Assignment
An acceptable answer repeats exactly the line containing "Given: Focus the Number of participants input" and all lines that follow it in the listing below, and it includes no pictures.

Exercise data
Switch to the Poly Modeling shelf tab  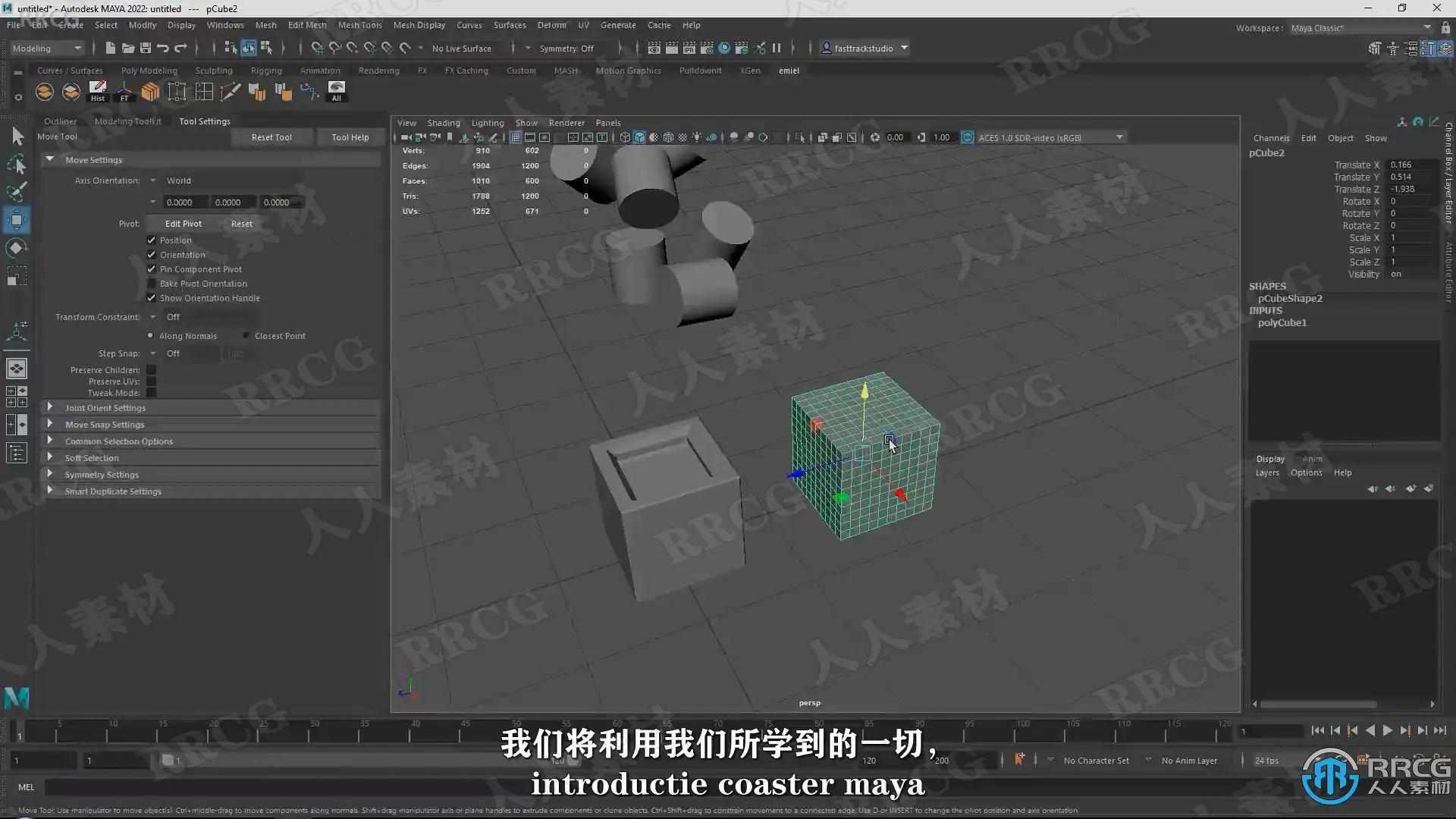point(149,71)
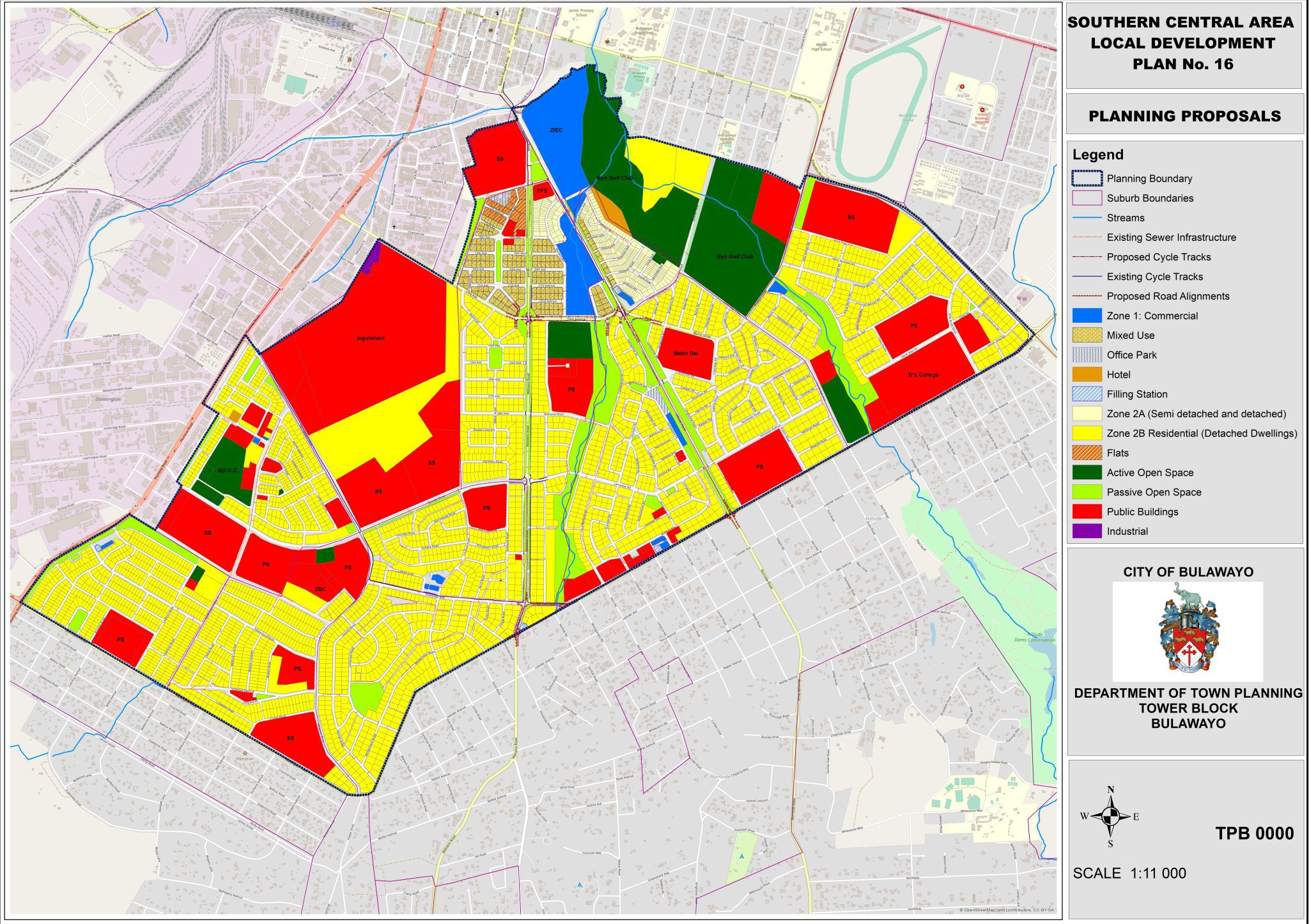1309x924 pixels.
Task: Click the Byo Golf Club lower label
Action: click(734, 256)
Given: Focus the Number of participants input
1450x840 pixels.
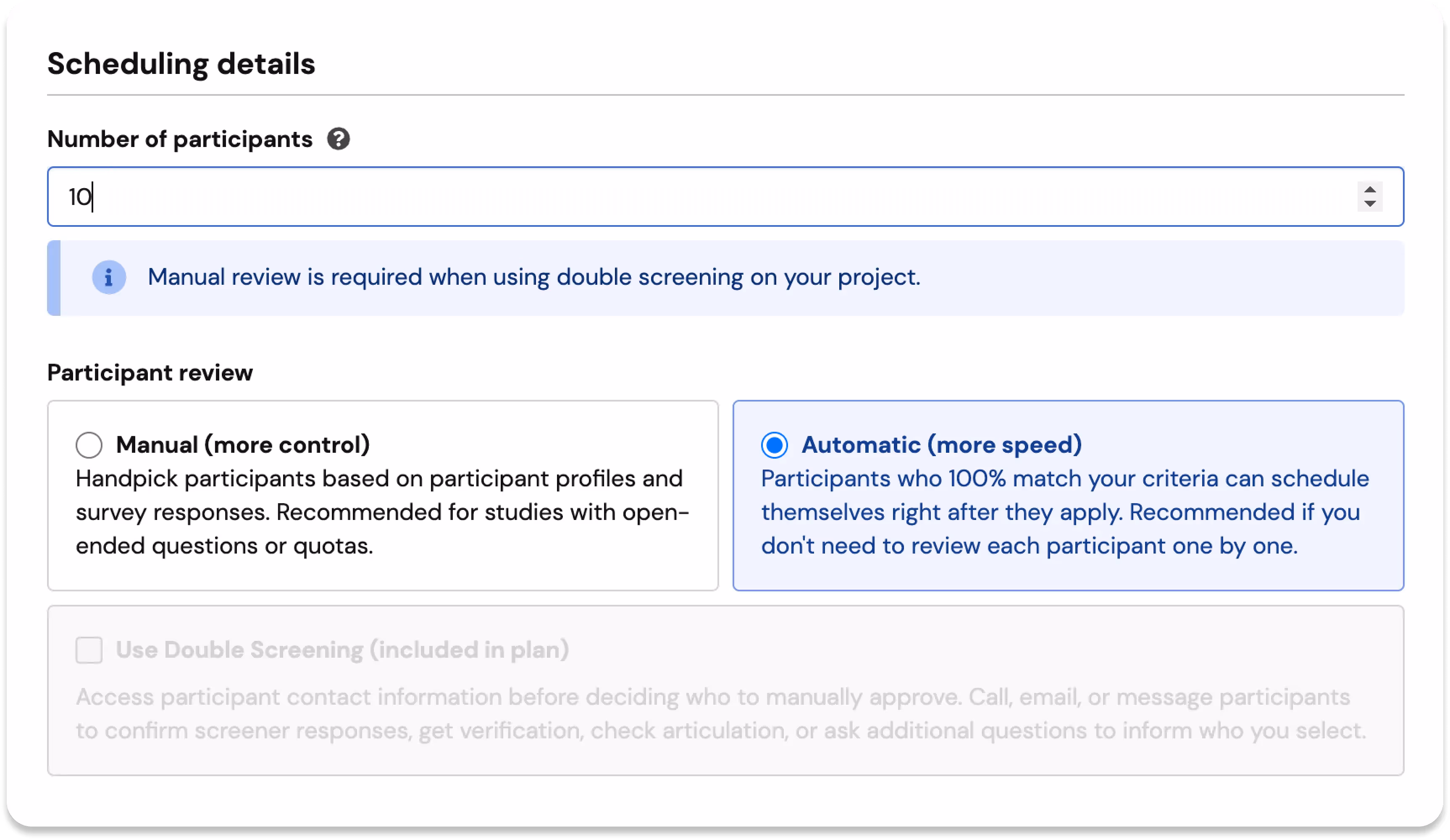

Your response
Given: Focus the Number of participants input
1450x840 pixels.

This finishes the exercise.